Brown met with Thomas on Thursday night, then spent parts of the next few days discussing the pros and cons of coaching the Knicks with his wife, Shelly, and his young children, T.J. and Madison.
Brown said health problems related to his bladder will not prohibit him from coaching, and he has tried to assure his wife that he'll get the rest his doctors have been ordering during the months of August and September before training camp opens.
First, of course, the Knicks would have to formally offer the job and then work out contract details with Brown's agent.

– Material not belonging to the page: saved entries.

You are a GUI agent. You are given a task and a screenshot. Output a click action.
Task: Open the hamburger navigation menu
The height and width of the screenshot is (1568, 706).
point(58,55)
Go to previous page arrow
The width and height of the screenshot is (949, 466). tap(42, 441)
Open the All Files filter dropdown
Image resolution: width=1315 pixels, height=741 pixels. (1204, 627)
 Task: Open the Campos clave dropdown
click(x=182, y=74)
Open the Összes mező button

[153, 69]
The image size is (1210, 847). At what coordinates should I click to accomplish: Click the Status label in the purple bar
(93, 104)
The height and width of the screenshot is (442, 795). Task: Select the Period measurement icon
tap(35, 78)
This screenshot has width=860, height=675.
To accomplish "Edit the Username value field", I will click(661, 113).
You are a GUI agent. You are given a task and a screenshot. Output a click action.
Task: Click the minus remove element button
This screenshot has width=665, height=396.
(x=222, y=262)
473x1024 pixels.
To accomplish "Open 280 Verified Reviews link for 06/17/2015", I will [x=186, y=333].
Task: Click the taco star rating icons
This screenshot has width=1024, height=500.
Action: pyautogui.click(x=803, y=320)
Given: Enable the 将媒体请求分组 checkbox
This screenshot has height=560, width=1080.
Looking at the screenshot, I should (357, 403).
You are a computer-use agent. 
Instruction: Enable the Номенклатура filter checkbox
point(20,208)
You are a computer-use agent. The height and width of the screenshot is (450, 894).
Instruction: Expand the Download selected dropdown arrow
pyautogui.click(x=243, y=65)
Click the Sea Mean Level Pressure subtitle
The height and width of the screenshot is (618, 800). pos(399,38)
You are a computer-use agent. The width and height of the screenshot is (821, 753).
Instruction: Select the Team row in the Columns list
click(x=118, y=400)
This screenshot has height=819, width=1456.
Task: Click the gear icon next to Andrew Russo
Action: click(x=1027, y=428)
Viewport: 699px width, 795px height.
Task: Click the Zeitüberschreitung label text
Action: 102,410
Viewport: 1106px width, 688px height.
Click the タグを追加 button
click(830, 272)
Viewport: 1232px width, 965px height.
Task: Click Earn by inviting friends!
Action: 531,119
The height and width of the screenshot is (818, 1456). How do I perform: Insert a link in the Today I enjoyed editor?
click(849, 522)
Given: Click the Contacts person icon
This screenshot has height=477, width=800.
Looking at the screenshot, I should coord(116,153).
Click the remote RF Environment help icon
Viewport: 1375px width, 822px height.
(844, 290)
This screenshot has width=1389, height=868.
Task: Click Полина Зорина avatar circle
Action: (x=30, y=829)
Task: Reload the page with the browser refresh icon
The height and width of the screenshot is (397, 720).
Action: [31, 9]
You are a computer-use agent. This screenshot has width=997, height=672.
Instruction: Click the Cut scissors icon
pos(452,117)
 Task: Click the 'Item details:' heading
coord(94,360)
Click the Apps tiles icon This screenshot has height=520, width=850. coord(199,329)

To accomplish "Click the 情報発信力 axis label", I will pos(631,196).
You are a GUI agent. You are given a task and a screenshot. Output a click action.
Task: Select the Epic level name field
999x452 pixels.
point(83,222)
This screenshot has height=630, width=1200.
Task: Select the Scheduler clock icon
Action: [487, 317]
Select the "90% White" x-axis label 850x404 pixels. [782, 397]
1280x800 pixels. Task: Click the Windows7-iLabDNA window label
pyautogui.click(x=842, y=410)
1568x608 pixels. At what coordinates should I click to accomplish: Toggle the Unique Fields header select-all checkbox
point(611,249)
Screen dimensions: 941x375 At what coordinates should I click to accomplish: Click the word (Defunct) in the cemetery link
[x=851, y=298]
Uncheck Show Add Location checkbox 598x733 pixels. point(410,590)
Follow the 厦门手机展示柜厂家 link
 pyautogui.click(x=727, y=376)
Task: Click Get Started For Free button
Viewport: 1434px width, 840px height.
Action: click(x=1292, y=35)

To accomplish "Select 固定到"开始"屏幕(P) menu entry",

And before Dolan offers a contract, he wanted a face-to-face reading with the nomadic coach who parted acrimoniously with his last two owners -- Detroit's Bill Davidson and Philadelphia's Ed Snider.
Dolan has signed the paychecks of Williams, Wilkens, Don Chaney and Jeff Van Gundy during his tenure as head of the team's ownership group.
Each of those coaches had varying levels of comfort or discomfort with Dolan, and Brown's lasting impression from their Sunday night meeting should go a long way toward determining whether the process of trying to hire him will continue moving forward.
"A lot will happen when I talk with Herb, then Mr. Dolan," Brown said Saturday.
Turns out it was Mr. Dolan, then Herb.
Brown said he had no problem with speaking to Dolan before Williams.
"It just so happened that Mr. Dolan was in the Hamptons for the weekend," said Brown, whose house was staked out by television crews, photographers and reporters.
Brown said he was angered Sunday night when a television crew rang his doorbell after Dolan and Thomas had left.